▸ EXTRACTED RECORDS

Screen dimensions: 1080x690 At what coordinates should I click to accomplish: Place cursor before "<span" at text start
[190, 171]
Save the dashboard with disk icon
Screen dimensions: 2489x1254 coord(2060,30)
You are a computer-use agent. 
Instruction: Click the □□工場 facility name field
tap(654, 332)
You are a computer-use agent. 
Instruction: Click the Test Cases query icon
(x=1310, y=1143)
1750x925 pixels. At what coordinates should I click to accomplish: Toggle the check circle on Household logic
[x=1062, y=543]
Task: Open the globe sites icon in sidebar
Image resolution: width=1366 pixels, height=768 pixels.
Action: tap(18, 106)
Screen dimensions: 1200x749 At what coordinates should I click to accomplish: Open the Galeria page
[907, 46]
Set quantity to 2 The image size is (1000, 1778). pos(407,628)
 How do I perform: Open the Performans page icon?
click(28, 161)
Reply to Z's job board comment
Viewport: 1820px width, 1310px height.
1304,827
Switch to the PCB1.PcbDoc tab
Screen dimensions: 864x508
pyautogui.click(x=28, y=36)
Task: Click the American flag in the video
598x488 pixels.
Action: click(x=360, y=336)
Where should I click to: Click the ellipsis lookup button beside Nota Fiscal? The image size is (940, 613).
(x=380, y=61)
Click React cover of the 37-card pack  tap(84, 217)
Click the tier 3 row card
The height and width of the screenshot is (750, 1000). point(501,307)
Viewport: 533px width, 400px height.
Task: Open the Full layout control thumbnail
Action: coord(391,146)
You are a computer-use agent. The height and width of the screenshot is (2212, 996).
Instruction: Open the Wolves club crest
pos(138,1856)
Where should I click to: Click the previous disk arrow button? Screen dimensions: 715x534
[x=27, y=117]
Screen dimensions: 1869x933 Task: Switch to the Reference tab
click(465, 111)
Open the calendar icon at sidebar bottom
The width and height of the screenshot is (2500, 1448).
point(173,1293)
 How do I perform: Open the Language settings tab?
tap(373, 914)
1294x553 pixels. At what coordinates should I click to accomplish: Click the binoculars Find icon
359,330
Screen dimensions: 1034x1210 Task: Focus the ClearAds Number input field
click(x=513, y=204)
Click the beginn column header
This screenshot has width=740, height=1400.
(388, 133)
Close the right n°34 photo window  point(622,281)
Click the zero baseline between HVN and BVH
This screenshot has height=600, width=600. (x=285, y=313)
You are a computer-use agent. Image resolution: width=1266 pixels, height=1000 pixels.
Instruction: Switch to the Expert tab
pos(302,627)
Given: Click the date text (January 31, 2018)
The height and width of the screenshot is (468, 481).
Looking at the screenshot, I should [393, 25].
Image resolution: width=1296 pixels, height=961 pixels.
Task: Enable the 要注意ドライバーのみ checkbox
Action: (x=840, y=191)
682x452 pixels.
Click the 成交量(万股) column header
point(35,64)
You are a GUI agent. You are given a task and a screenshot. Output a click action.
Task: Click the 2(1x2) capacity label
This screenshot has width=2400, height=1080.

▸ GIVEN INSTRUCTION
Please pull out each line from the records above that contains the word "size", and list those lines in the order they appear.

▸ FINAL RESULT
Set quantity to 2 The image size is (1000, 1778). pos(407,628)
Where should I click to: Click the ellipsis lookup button beside Nota Fiscal? The image size is (940, 613).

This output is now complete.